## Assigned task:
In these records, how many lines contain "will"? Please reply with the number only.

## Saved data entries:

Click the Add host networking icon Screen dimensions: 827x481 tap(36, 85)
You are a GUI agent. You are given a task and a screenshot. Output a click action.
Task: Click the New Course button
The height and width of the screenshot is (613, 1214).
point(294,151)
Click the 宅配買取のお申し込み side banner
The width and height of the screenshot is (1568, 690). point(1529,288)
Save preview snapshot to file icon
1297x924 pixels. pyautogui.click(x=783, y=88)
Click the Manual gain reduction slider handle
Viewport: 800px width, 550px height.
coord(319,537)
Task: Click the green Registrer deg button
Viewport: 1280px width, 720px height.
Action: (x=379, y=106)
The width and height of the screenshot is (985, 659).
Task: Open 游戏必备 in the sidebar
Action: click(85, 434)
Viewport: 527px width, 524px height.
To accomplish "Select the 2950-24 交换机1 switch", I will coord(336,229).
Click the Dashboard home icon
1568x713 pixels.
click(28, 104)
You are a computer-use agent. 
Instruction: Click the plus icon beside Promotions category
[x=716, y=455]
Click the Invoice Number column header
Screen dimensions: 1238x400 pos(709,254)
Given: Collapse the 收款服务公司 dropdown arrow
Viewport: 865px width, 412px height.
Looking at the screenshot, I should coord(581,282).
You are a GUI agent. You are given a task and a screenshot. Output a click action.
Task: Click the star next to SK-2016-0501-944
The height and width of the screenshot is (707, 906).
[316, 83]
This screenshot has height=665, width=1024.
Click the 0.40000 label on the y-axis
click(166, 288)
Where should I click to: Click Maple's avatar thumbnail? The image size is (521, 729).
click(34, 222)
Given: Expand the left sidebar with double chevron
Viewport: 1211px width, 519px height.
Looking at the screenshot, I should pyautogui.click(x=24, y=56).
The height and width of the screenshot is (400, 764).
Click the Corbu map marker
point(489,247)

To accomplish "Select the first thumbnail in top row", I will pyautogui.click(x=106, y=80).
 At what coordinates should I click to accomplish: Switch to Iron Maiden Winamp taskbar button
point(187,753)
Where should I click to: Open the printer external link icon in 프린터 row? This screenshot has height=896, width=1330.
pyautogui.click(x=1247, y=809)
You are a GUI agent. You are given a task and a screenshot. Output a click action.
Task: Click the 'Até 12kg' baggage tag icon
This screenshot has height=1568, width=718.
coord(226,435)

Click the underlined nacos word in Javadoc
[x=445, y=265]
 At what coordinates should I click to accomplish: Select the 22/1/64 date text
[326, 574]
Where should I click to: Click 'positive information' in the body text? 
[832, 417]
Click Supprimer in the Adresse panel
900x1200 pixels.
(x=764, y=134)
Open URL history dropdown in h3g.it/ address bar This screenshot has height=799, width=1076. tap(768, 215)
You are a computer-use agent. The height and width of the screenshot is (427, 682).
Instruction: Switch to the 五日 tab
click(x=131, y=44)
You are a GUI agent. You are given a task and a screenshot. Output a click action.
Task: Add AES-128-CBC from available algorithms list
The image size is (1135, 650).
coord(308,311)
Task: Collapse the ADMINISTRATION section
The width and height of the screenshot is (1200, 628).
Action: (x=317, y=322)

## Answer for the task:
2